In a statement on Tuesday evening, a St James's Palace spokesman said: "The Duchess of Cambridge is continuing to feel better. She and the Duke are immensely grateful for the good wishes they have received. She will remain in hospital at present."
Meanwhile, the Earl and Countess of Wessex have said they are "thrilled" by news of the pregnancy.
Sophie described it as the "perfect end to an amazing year" in which the Queen celebrated her Diamond Jubilee while Prince Edward said he had "deep sympathy" for the duchess as her treatment continued.
Prime Minister David Cameron began his weekly Prime Minister's Questions by congratulating the Royal couple on the news they are expecting a baby.
The Church of England has also published a prayer for the Duke and Duchess of Cambridge.
The announcement came as Commonwealth realms agreed to press ahead with a bill ending discrimination against women in the succession to the British throne.
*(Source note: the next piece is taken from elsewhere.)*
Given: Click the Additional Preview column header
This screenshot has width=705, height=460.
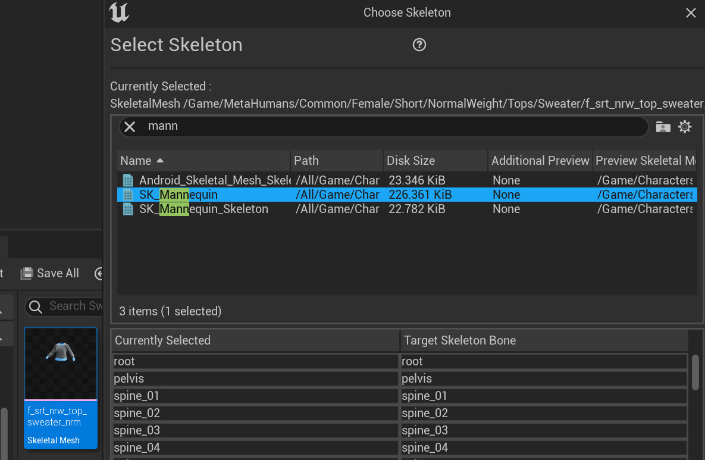Looking at the screenshot, I should 540,161.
It means William and Catherine's first child will become monarch, whether a boy or a girl.
The legislation was agreed in principle at the Commonwealth heads of government meeting in Perth, Australia in October 2011.
Since then, the government of New Zealand has been gathering letters of consent from the 15 realms of the Commonwealth, that have the Queen as their head of state.
The succession bill will require amendments to some of Britain's key constitutional documents, including the Bill of Rights and Coronation Oath Act of 1688, the 1701 Act of Settlement and the 1707 Act of Union between Scotland and England.
Update 7 December 2012: This page has been edited to remove the audio of the phone call.